Lo que sí está claro son dos cuestiones: i) que se trata de un problema presente, que afecta a grandes núcleos de población y ii) que en los últimos años habiéndose creado la mayor cantidad de riqueza acumulada en la historia de la humanidad, dicha riqueza se ha concentrado en porcentajes pequeños de la sociedad. La pregunta obligada entonces es ¿cuáles son las causas de la pobreza?, porque si no tenemos respuesta a esta pregunta es imposible atacar el problema. No se puede remediar el problema sin un diagnóstico acertado.
En ese sentido hay dos ideas que aparecen poco en el discurso público sobre la pobreza y la desigualdad que merecen ser tomadas en cuenta, sobre todo porque suponen un enfoque de fondo distinto. La primera idea tiene que ver con la visión del hombre como Homo oeconomicus adoptada desde el siglo XVIII.
La visión de un hombre racional, egocéntrico que solo piensa en maximizar su beneficio individual, dejando de lado los demás aspectos de persona humana: su solidaridad, su cultura, su espiritualidad. En su conocida obra Ego, las trampas del juego capitalista, Frank Schirrmacher comenta “(…) Es un homínido, un ser parecido al humano (…) No nació monstruo, sino Homo oeconomicus, una hipótesis del ser humano para simular al ser humano (…)”.
La construcción del sistema económico y político basado en esta idea del hombre egoísta —sin cultura profunda— distorsiona la escala de valor: el interés individual tiende siempre a la concentración de riqueza, lo que genera la desigualdad social denunciada por Thomas Piketty en El capital en el siglo XXI. Por ello, cualquier herramienta de combate a la pobreza que parta de dicho supuesto antropológico está condenada al fracaso en el largo plazo.
La segunda idea tiene que ver con la convicción de que la desigualdad social y la pobreza son problemas de naturaleza estrictamente económica. Los análisis basados en esta convicción son reduccionistas, ya que desconocen que en el fondo la pobreza es un modo de vivir y de entender la realidad. Lo que se desconoce en el fondo es que se trata de un problema cultural en el que la cosmovisión juega un elemento toral: la escala de valores, el modo en que se percibe la dignidad, el valor de las personas y su trascendencia.
No se trata de un problema de educación entendida como instrucción, como conocimientos técnicos, ya que aun teniéndolos de forma robusta —si fuera el caso, desde luego deseable— no se transforma la persona, centro del desarrollo social.
Una realidad de la que somos poco conscientes es que el patrimonio cultural se ha desecado: valores como la dignidad, la vivencia de las virtudes como modo de perfeccionamiento cada vez son más ausentes. Por ello pensamos que el remedio de fondo a la pobreza es de orden cultural.
● ● ● ●
■ TU OBJETIVO
En el texto sobre las causas de la pobreza, ¿desde qué siglo se adoptó la visión del hombre como Homo oeconomicus?
● ● ● ●
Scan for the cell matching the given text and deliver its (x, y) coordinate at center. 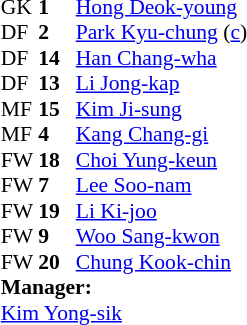
7 (57, 185)
Woo Sang-kwon (162, 237)
19 (57, 211)
Choi Yung-keun (162, 160)
4 (57, 135)
Kang Chang-gi (162, 135)
Li Ki-joo (162, 211)
9 (57, 237)
15 (57, 109)
Kim Ji-sung (162, 109)
2 (57, 33)
14 (57, 58)
Manager: (124, 287)
Lee Soo-nam (162, 185)
Li Jong-kap (162, 83)
13 (57, 83)
Chung Kook-chin (162, 262)
20 (57, 262)
18 (57, 160)
Han Chang-wha (162, 58)
Park Kyu-chung (c) (162, 33)
Find where the given text appears and provide that cell's center as [x, y] coordinate. 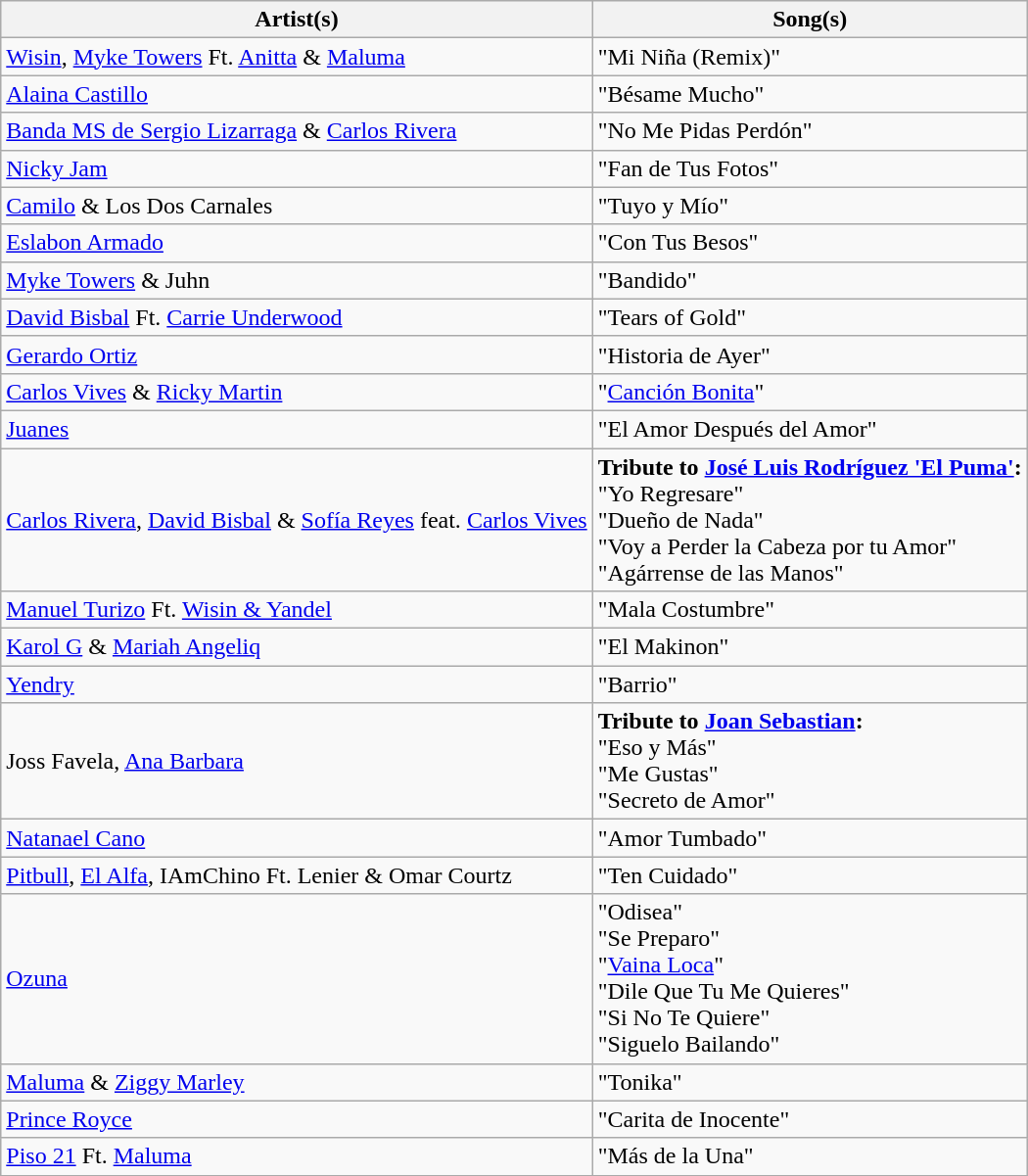
"Ten Cuidado" [810, 875]
Carlos Rivera, David Bisbal & Sofía Reyes feat. Carlos Vives [297, 520]
"Con Tus Besos" [810, 243]
Song(s) [810, 20]
"Tears of Gold" [810, 317]
"No Me Pidas Perdón" [810, 131]
"Fan de Tus Fotos" [810, 168]
Tribute to José Luis Rodríguez 'El Puma':"Yo Regresare""Dueño de Nada""Voy a Perder la Cabeza por tu Amor""Agárrense de las Manos" [810, 520]
Natanael Cano [297, 838]
"El Amor Después del Amor" [810, 429]
"Más de la Una" [810, 1156]
"Tonika" [810, 1082]
"Odisea""Se Preparo""Vaina Loca""Dile Que Tu Me Quieres""Si No Te Quiere""Siguelo Bailando" [810, 979]
David Bisbal Ft. Carrie Underwood [297, 317]
Myke Towers & Juhn [297, 280]
Joss Favela, Ana Barbara [297, 762]
Carlos Vives & Ricky Martin [297, 392]
Alaina Castillo [297, 94]
Juanes [297, 429]
Yendry [297, 684]
Camilo & Los Dos Carnales [297, 206]
Eslabon Armado [297, 243]
Piso 21 Ft. Maluma [297, 1156]
"Barrio" [810, 684]
"Historia de Ayer" [810, 354]
"Canción Bonita" [810, 392]
"Carita de Inocente" [810, 1119]
"Mi Niña (Remix)" [810, 57]
Wisin, Myke Towers Ft. Anitta & Maluma [297, 57]
"El Makinon" [810, 647]
"Bésame Mucho" [810, 94]
Tribute to Joan Sebastian:"Eso y Más""Me Gustas""Secreto de Amor" [810, 762]
Gerardo Ortiz [297, 354]
Maluma & Ziggy Marley [297, 1082]
"Mala Costumbre" [810, 610]
Nicky Jam [297, 168]
"Amor Tumbado" [810, 838]
Manuel Turizo Ft. Wisin & Yandel [297, 610]
Pitbull, El Alfa, IAmChino Ft. Lenier & Omar Courtz [297, 875]
"Tuyo y Mío" [810, 206]
Banda MS de Sergio Lizarraga & Carlos Rivera [297, 131]
Ozuna [297, 979]
Karol G & Mariah Angeliq [297, 647]
Prince Royce [297, 1119]
Artist(s) [297, 20]
"Bandido" [810, 280]
Scan for the cell matching the given text and deliver its [x, y] coordinate at center. 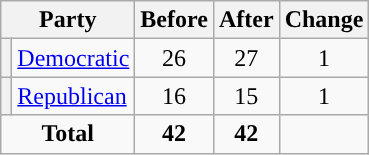
Democratic [74, 58]
Republican [74, 96]
Before [174, 20]
After [246, 20]
27 [246, 58]
15 [246, 96]
26 [174, 58]
Total [68, 134]
Change [324, 20]
Party [68, 20]
16 [174, 96]
Determine the [X, Y] coordinate at the center of the cell enclosing the given text.  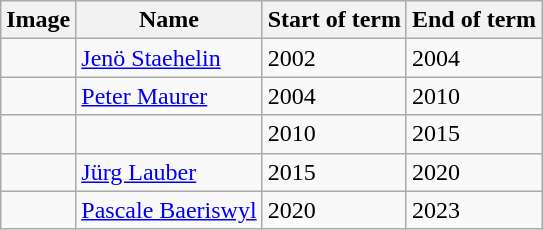
Jürg Lauber [169, 172]
2023 [474, 210]
Image [38, 20]
Start of term [334, 20]
Name [169, 20]
2002 [334, 58]
Peter Maurer [169, 96]
End of term [474, 20]
Pascale Baeriswyl [169, 210]
Jenö Staehelin [169, 58]
Extract the [x, y] coordinate from the center of the cell holding the provided text.  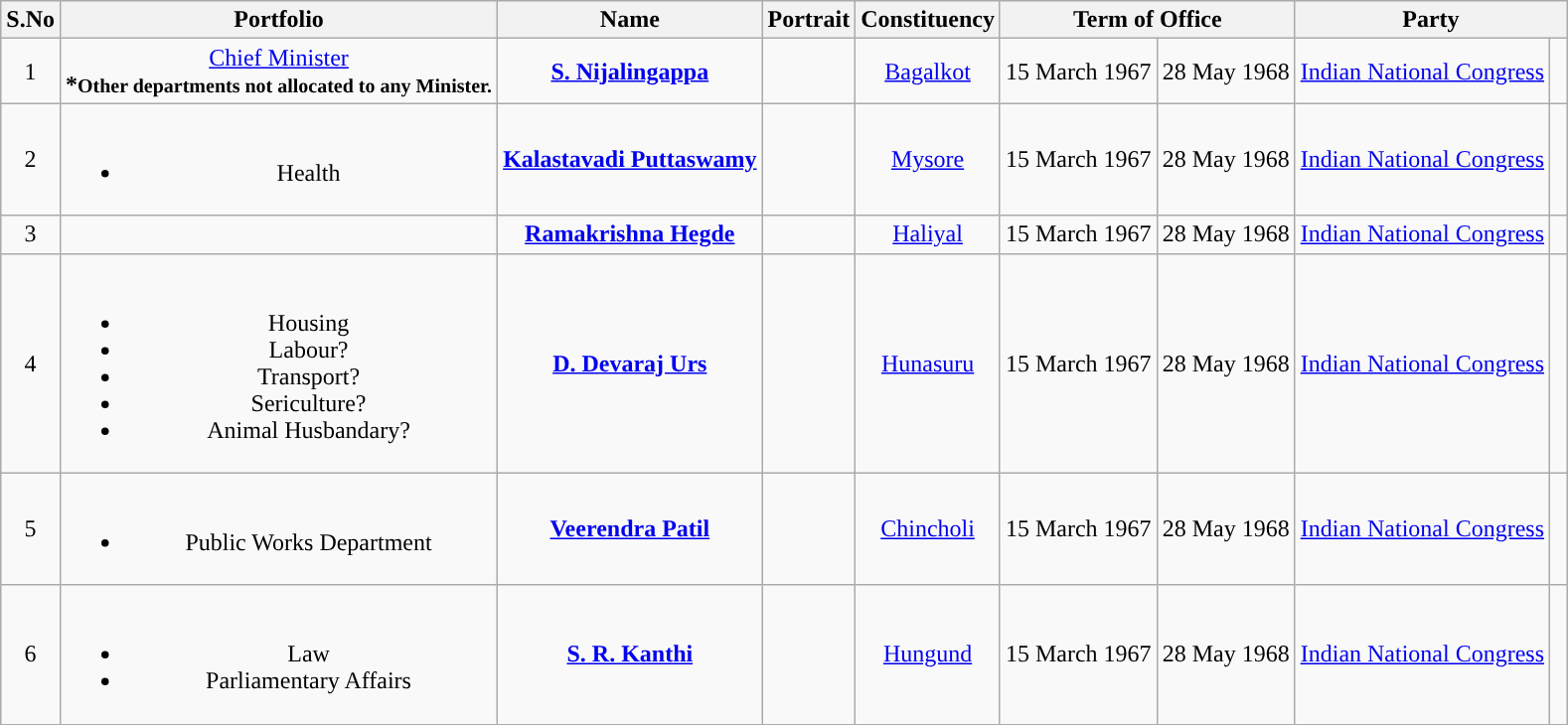
Mysore [928, 159]
Haliyal [928, 235]
S.No [31, 20]
Portfolio [278, 20]
Hunasuru [928, 364]
4 [31, 364]
3 [31, 235]
S. Nijalingappa [630, 72]
Hungund [928, 655]
Kalastavadi Puttaswamy [630, 159]
Term of Office [1147, 20]
Portrait [809, 20]
Constituency [928, 20]
Veerendra Patil [630, 529]
1 [31, 72]
Bagalkot [928, 72]
Public Works Department [278, 529]
6 [31, 655]
Name [630, 20]
HousingLabour?Transport?Sericulture?Animal Husbandary? [278, 364]
S. R. Kanthi [630, 655]
LawParliamentary Affairs [278, 655]
Chincholi [928, 529]
5 [31, 529]
Health [278, 159]
Ramakrishna Hegde [630, 235]
D. Devaraj Urs [630, 364]
Chief Minister*Other departments not allocated to any Minister. [278, 72]
2 [31, 159]
Party [1431, 20]
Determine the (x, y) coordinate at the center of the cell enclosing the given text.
● ● ● ●
■ RESULTADO DEL EJERCICIO
Desde el siglo XVIII.